Once upon a time, I sat on a dock by the Colorado River. It was spring in Texas, so it was a warm day, but the breeze was pleasant. With my eyes closed, the combination of the wind and the sound of the water against the shore could almost convince me that I was beside the ocean. I was there to meet with the Lord. I came with an agenda. I had questions that I wanted answers to. I was committed to sit there until I heard from him, and I did.
Not only did he show up, he provided more than I could have even been prepared to ask for. I feverishly wrote down every detail of the encounter, both committing it to paper and etching it into my mind. I recorded a prayer so that, as I left the river, I could come back to that moment any time I needed.
Since then, I have done just that. I have closed my eyes and pretended I was next to the river, listening to this prayer over and over. I have lived off of that experience for months.

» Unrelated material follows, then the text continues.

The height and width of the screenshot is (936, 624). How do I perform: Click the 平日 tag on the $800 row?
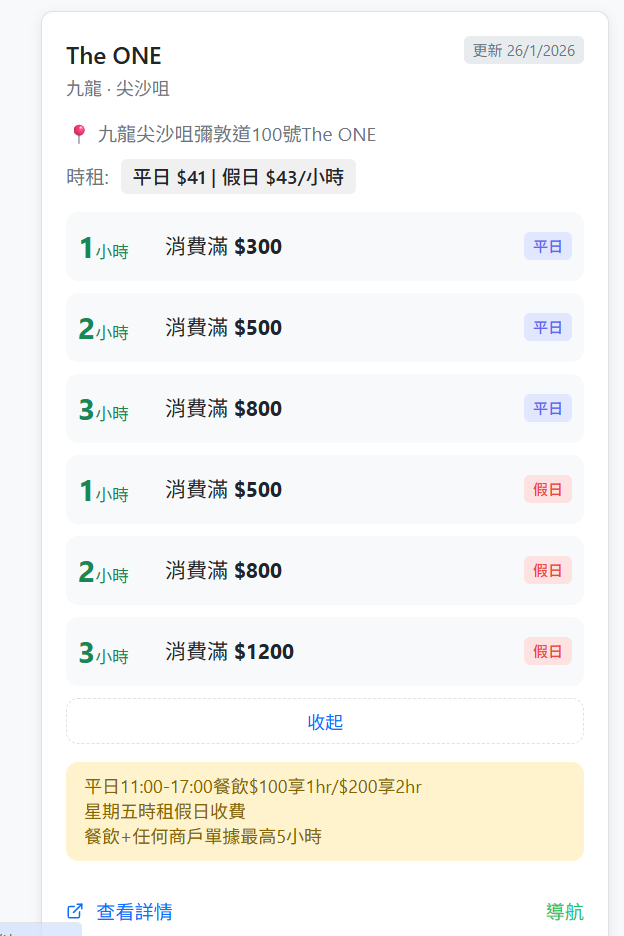[x=547, y=409]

That was April. Today, August ends, and I find myself wondering why I am reliving this past experience, rather than simply seeking a new one. I have approximately one million excuses, most of them kingdom honoring, like RIOT and Preteen Camp. I went on a family vacation, which was good for my mental health. I have helped people in need, which is what Jesus tells us to do, right? I led my community group, made new relationships, read books, started school, and the list goes on. On and on with good things, I might add.
Can I be honest with you? This doing-good-things thing is one of my best and worst character traits. I am great at doing good things. I will sacrifice time, energy and money to do good things. And not for the glory or the recognition — I genuinely enjoy bringing God glory by doing good things for people in need. However, I often find myself allowing these good things to fill up my life to the point where there is not room for more.
I almost find myself saying, “Sorry God. I don’t have time for you today because I have this list of things I have to do for you.” If you were a fly on the wall in almost any of my therapy sessions, you would hear my therapist telling me that I cannot be good at everything, that something has to give. Without hesitation, my response is always, “There is nothing I can cut out!” I will just pray as I am driving, so I make sure I get that in. I will read my Bible for class, and that can count for my personal life as well. It will be fine. I will be fine.
But it’s not fine. Psalms 91:1 tells us that, “He who dwells in the shelter of the Most High will abide in the shadow of the Almighty.” I did not do a word study or anything, but I know that dwelling means to live there, and living there means being at home. Somehow, I no longer think that multitasking my time with God counts for much, and it certainly will not lead me into his shadow.
I do not want to dwell in doing good things, nor do I want to dwell in my past river experience. Today I want to dwell in the shelter of the Most High, and tomorrow, and the day after that. So, the question I am asking myself, and you, is this: “When will I move in with God, and what will that look like for me?” Maybe I will revisit the river in my mind again. Not to live off of the past, but to tell God I am coming home.